台風の備えとして防災リュックや水、ライト、携帯トイレなどの必需品を準備した様子

台風の備え完全ガイド|今すぐ揃える7つの必需品と対策

こんにちは。「ふくしまの防災 HIH ヒカリネット」防災士の後藤です。

「台風が近づいてきたけど、結局なにを準備すればいいんだろう?」——毎年シーズンになると、そんな声をよく耳にします。いざ進路予報を見ると不安になるのに、何から手をつけていいか分からず、結局スーパーで水とパンを買って終わり……という方も多いのではないでしょうか。

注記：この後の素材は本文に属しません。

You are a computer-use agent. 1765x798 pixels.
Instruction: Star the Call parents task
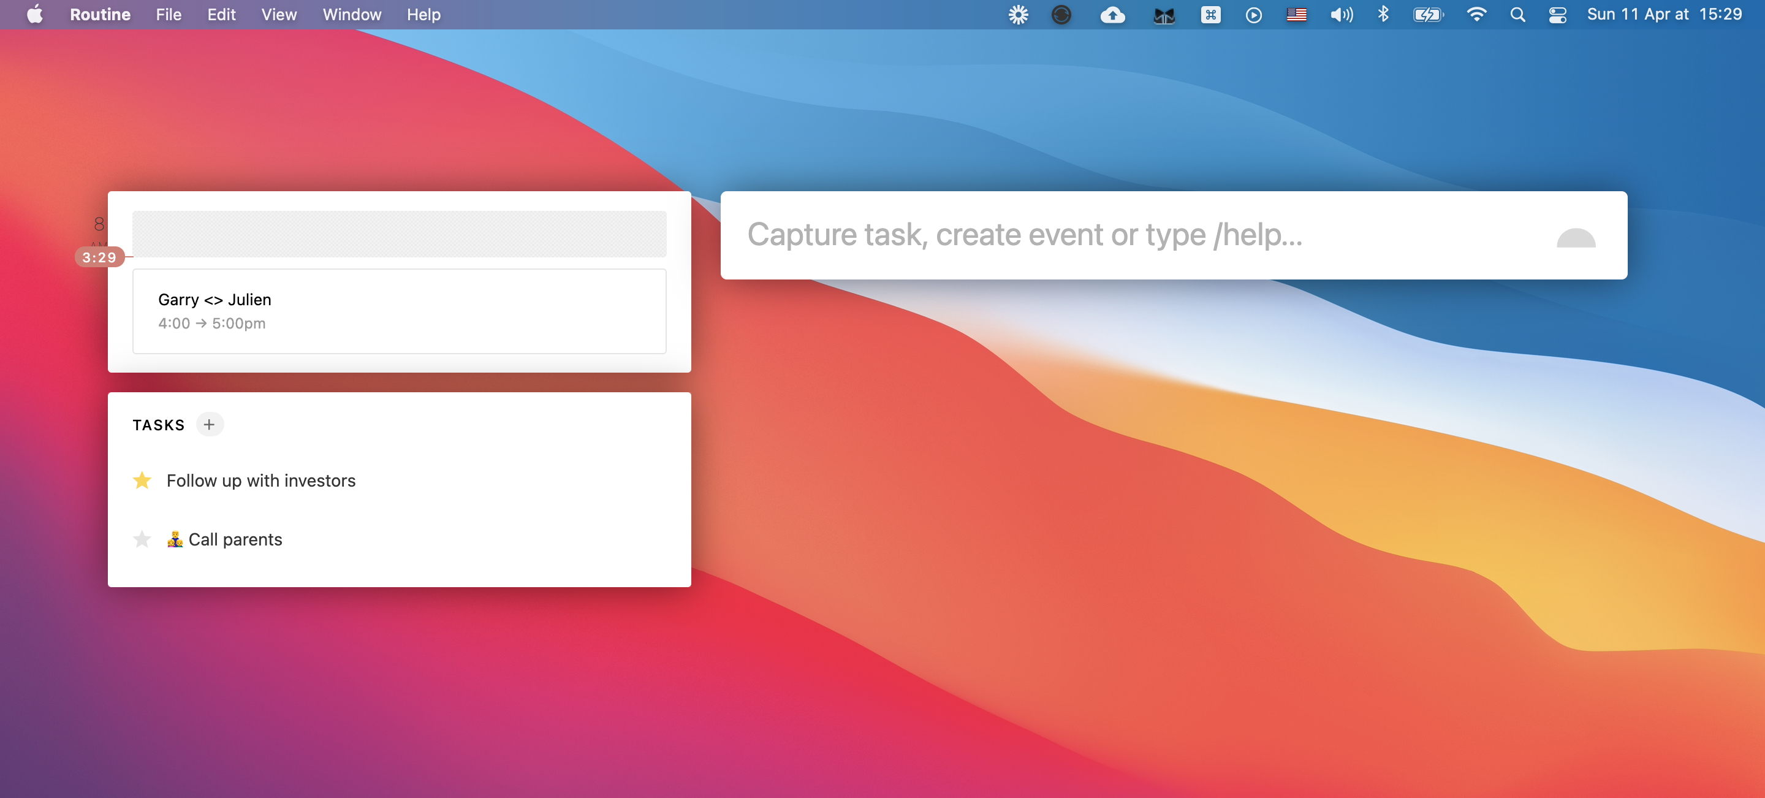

でも、台風は数ある災害のなかでも「事前に備える時間がある」めずらしいタイプの災害です。だからこそ、ちょっとした準備の差が、その後の安心に大きく効いてくるんですね。この記事では、台風の備えとして本当に必要なものや家でできる対策を、防災士の視点でわかりやすく整理してお伝えします。最後まで読めば、今日から何をすればいいかがはっきり分かるかなと思います。

目次

台風の備えとは何かと必要性

台風の備えとして用意する基本的な防災用品
ふくしまの防災 HIH ヒカリネット・イメージ

台風の備えとは、強風・大雨・停電・断水といった台風による被害に備えて、必要な物資をそろえ、家や避難の準備を事前に整えておくことです。地震と違って接近を予測できるため、近づく前の行動が安全を大きく左右します。

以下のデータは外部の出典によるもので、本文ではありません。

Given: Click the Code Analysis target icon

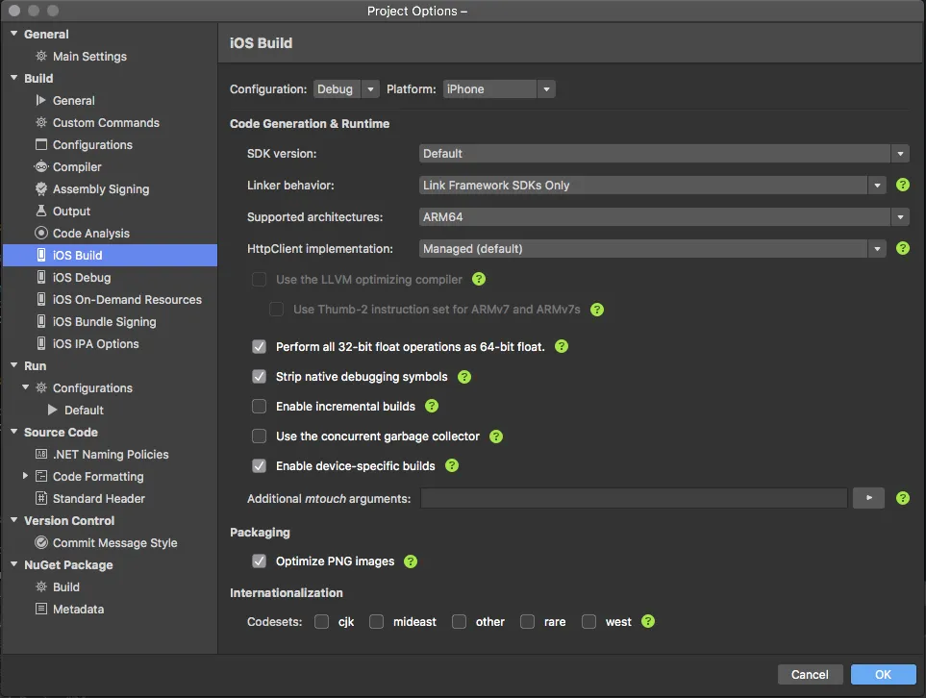Looking at the screenshot, I should pyautogui.click(x=41, y=234).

気象庁の統計(1991〜2020年の平年値)によると、日本には年間で平均25.1個の台風が発生し、平均11.7個が日本に接近、3.0個が上陸しています。台風がまったく発生しなかった年は、統計開始以降ありません。(出典:気象庁『台風の平年値』)。私の住む福島を含む東北地方にも、年平均2.7個の台風が接近しています。「うちの地域は大丈夫」と思っていても、台風は毎年どこかに必ずやってくる、と考えておいたほうが安心ですね。

台風と地震の備えの違い

海上で発達する台風の仕組みを図式的に表したイラスト
ふくしまの防災 HIH ヒカリネット・イメージ

台風の備えを考えるうえで、まず知っておいてほしいのが地震との決定的な違いです。少しだけ「防災理科」のお話をしますね。

台風は、暖かい海の上で大量の水蒸気がエネルギー源となって発達する巨大な渦巻きです。中心の気圧が低いほど強い風が吹き込み、大雨をもたらします。ここで大事なのは、台風が数日かけてゆっくり近づいてくるという点です。気象庁の進路予報の精度は年々向上していて、私たちは数日前から「来るぞ」と分かる状態で待ち構えることができます。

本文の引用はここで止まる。